Your assignment :: Go through the entries below and copy each line containing the word "chevron".

Data items ::
-*-*-

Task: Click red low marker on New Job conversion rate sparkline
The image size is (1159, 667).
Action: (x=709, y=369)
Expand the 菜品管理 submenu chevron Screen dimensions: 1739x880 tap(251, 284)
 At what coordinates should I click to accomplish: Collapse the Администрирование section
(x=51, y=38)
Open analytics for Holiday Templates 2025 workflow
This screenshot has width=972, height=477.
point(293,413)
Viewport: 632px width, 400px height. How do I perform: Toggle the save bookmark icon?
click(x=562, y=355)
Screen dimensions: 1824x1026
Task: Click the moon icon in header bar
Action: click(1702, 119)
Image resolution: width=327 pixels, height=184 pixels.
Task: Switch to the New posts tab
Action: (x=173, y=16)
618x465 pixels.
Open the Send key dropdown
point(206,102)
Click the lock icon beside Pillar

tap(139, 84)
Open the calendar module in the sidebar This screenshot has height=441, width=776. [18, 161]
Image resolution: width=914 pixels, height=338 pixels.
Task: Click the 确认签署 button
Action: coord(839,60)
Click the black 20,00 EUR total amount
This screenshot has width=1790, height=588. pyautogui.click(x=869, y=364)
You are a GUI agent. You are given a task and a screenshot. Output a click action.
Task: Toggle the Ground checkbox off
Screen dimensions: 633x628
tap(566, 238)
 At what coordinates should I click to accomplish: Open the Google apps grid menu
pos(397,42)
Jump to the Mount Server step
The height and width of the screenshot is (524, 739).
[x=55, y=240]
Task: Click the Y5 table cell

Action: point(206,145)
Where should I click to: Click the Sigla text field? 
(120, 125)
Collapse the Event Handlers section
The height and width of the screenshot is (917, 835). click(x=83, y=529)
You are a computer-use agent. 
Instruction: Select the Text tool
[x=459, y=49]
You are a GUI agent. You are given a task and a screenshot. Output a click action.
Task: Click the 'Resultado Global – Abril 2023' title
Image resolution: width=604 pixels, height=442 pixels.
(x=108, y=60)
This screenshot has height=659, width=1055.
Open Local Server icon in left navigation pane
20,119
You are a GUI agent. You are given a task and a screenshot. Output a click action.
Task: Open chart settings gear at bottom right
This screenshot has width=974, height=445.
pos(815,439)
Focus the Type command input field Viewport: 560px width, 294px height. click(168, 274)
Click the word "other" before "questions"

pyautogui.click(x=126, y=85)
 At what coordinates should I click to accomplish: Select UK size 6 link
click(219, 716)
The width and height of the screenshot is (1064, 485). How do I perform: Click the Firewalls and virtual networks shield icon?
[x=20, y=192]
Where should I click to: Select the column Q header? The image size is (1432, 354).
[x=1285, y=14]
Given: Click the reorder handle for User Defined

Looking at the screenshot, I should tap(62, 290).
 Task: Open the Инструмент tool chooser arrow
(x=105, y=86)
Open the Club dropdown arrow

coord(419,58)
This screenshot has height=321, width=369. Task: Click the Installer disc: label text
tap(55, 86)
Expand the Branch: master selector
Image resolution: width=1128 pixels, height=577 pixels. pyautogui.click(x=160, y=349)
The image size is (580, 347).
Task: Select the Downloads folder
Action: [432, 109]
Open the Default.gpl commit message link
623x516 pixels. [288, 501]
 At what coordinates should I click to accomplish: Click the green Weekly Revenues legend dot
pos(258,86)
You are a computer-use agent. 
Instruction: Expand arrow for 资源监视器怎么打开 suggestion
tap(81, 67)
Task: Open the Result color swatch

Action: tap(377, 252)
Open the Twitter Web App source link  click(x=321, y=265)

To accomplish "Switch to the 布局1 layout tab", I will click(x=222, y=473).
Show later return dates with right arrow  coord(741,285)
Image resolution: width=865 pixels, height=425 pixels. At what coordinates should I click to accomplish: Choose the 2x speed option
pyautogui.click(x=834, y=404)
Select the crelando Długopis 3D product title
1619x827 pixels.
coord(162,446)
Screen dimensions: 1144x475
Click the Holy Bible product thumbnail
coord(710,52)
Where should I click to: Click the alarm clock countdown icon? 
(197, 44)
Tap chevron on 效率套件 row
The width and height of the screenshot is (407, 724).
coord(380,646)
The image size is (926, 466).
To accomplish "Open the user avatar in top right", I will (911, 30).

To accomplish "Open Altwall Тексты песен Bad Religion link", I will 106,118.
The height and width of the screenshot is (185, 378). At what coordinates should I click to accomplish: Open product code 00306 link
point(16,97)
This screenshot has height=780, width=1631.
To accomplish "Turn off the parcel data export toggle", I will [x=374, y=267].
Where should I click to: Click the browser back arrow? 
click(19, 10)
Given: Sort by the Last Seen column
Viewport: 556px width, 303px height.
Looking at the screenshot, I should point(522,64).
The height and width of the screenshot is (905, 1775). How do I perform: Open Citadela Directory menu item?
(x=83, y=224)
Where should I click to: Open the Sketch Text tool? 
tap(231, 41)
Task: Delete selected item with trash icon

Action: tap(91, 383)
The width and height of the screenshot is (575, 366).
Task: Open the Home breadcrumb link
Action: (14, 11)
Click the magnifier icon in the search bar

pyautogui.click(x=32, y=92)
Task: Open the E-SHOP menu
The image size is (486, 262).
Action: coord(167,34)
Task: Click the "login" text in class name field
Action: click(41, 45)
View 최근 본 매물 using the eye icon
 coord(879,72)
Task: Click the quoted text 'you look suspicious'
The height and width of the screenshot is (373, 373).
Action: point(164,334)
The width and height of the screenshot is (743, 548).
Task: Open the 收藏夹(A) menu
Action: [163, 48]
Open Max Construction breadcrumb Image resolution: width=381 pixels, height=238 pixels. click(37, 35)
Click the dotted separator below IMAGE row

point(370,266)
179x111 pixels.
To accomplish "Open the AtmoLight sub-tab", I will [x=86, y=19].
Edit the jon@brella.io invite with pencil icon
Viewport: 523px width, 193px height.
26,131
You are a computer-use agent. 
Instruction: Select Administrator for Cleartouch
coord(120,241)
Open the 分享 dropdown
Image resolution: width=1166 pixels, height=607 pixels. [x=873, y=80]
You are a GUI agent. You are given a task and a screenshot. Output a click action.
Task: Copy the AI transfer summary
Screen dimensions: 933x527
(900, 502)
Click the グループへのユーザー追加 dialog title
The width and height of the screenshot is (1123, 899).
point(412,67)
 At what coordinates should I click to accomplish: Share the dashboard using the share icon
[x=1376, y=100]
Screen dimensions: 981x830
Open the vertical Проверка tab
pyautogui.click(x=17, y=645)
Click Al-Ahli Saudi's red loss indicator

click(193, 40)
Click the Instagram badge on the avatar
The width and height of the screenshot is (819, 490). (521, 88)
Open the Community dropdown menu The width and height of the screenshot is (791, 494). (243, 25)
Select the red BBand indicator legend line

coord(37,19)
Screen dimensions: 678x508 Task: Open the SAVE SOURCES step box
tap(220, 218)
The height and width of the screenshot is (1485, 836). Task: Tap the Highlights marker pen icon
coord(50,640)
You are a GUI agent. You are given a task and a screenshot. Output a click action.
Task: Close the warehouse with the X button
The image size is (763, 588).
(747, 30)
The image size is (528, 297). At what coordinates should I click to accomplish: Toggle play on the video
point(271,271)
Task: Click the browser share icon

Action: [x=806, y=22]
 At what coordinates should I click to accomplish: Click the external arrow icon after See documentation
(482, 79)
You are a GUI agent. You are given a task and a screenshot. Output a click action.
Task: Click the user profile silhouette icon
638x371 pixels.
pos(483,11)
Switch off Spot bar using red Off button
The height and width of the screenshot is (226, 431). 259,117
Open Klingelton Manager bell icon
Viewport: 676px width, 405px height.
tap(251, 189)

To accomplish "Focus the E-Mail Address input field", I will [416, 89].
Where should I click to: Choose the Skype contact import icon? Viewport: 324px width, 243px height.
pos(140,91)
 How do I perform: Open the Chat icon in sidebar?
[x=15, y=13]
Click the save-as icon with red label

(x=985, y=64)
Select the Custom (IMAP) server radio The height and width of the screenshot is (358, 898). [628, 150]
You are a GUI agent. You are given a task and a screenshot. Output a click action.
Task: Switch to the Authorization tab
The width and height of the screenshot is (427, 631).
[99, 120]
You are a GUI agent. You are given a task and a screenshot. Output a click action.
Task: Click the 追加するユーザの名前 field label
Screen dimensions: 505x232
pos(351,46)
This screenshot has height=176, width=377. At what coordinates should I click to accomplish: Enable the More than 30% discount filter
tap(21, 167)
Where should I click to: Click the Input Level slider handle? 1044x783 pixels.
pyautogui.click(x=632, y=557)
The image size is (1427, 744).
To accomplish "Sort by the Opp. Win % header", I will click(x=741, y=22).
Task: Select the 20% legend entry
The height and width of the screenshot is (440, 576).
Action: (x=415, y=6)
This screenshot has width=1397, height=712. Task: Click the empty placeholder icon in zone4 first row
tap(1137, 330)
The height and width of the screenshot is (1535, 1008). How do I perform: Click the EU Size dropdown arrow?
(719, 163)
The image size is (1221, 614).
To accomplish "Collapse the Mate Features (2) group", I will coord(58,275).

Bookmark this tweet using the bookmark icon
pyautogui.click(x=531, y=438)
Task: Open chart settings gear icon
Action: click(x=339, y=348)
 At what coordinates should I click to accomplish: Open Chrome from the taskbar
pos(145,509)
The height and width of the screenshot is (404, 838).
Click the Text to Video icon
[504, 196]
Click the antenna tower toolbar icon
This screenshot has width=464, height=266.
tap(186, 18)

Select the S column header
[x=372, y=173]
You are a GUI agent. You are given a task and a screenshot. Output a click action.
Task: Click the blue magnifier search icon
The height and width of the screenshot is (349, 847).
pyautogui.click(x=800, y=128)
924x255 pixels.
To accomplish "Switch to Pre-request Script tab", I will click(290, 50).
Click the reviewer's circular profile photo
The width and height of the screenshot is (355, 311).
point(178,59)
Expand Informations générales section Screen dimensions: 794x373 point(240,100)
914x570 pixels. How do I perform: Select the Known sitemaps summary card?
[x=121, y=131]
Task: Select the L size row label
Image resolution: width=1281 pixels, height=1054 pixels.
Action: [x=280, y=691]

-*-*-

Task answer ::
Expand the 菜品管理 submenu chevron Screen dimensions: 1739x880 tap(251, 284)
Tap chevron on 效率套件 row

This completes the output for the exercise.